In screening, the quality of hits can be improved by using more complex models, such as 3D microtissues grown from patient-derived primary cells or human iPS cells, which should better predict therapeutic outcomes, and by phenotypic screening approaches that are not biased towards a mechanism of action.

The increasing cost per data point can be offset by optimised libraries and by extracting multi-parametric, phenotypic readouts from technologies such as high-content screening.

This enables scientists to rank hits based on richer information before they progress to secondary screening. When it comes to lead optimisation, target-based assays are still the most affordable means of rapidly performing fast iterations and remain core to screening. However, the desire for biological relevance is driving ongoing growth in cell-based assays.

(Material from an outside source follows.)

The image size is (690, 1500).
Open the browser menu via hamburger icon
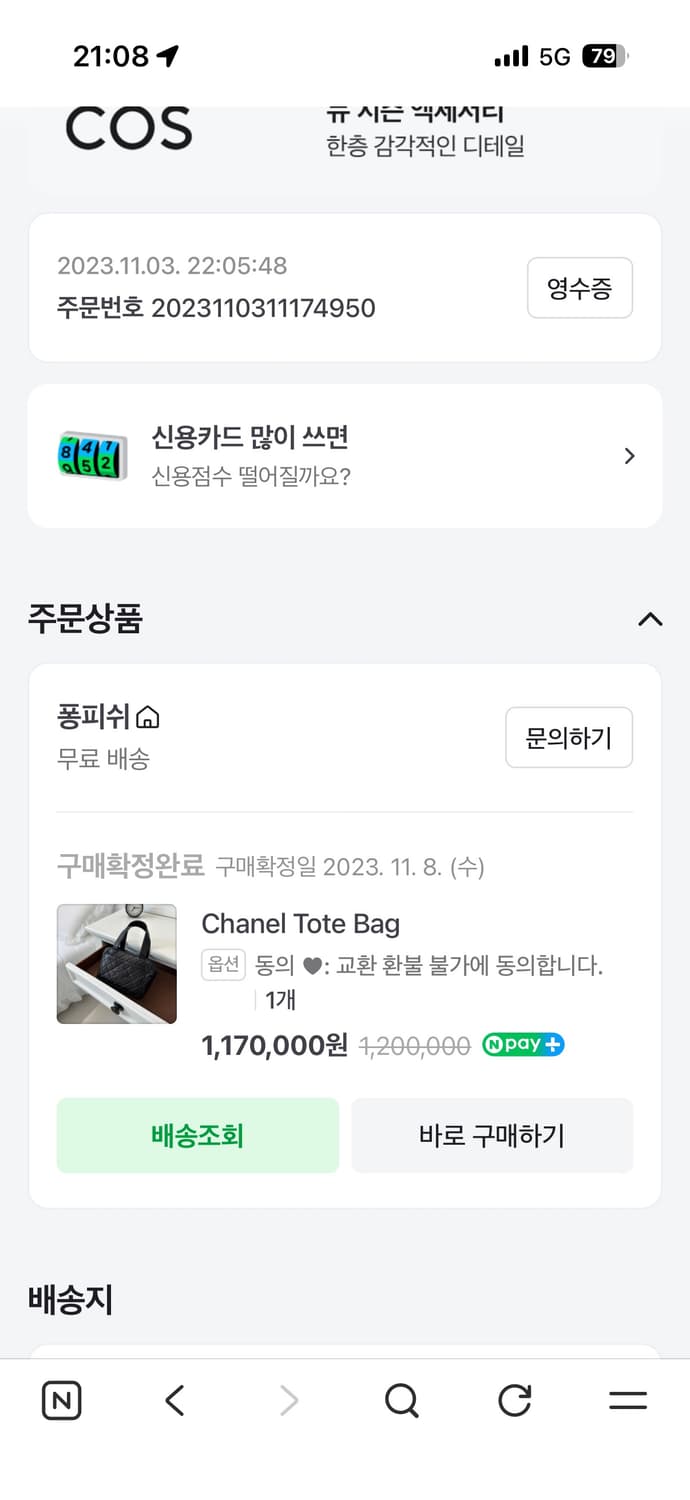(x=627, y=1400)
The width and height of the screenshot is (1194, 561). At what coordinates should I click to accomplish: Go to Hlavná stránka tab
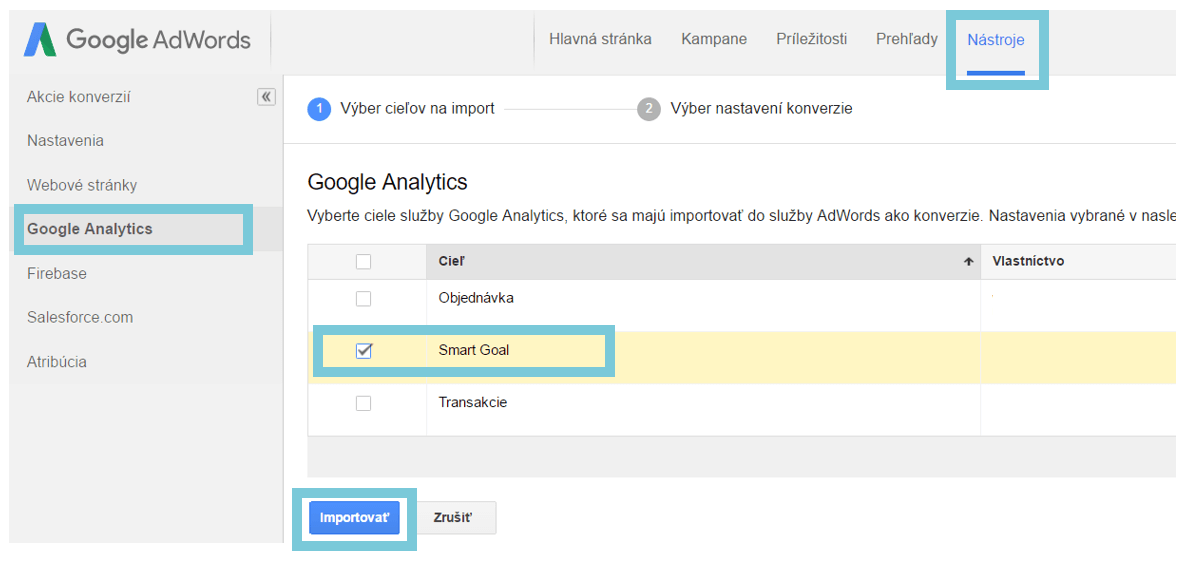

Meanwhile, screeners are continuing to streamline processes by eliminating time-consuming steps such as washing, by generating multiple readouts simultaneously from a single well with multiplex assays, or by using automation to free up scientists to work on other tasks, for 24/7 operation, and to reduce human bias and human error. Increasingly complex screens generate huge amounts of data that scientists need to manage, store and analyse. Consequently, more and more organisations are exploring cloud-based solutions for storage and scalable access to high-performance computing.

Discovery teams must also find new ways to combine data from different sources to gain more complete views of their lead compounds to reduce late-stage failure rates, to uncover potential targets of phenotypic leads, and to ultimately better predict successful candidates.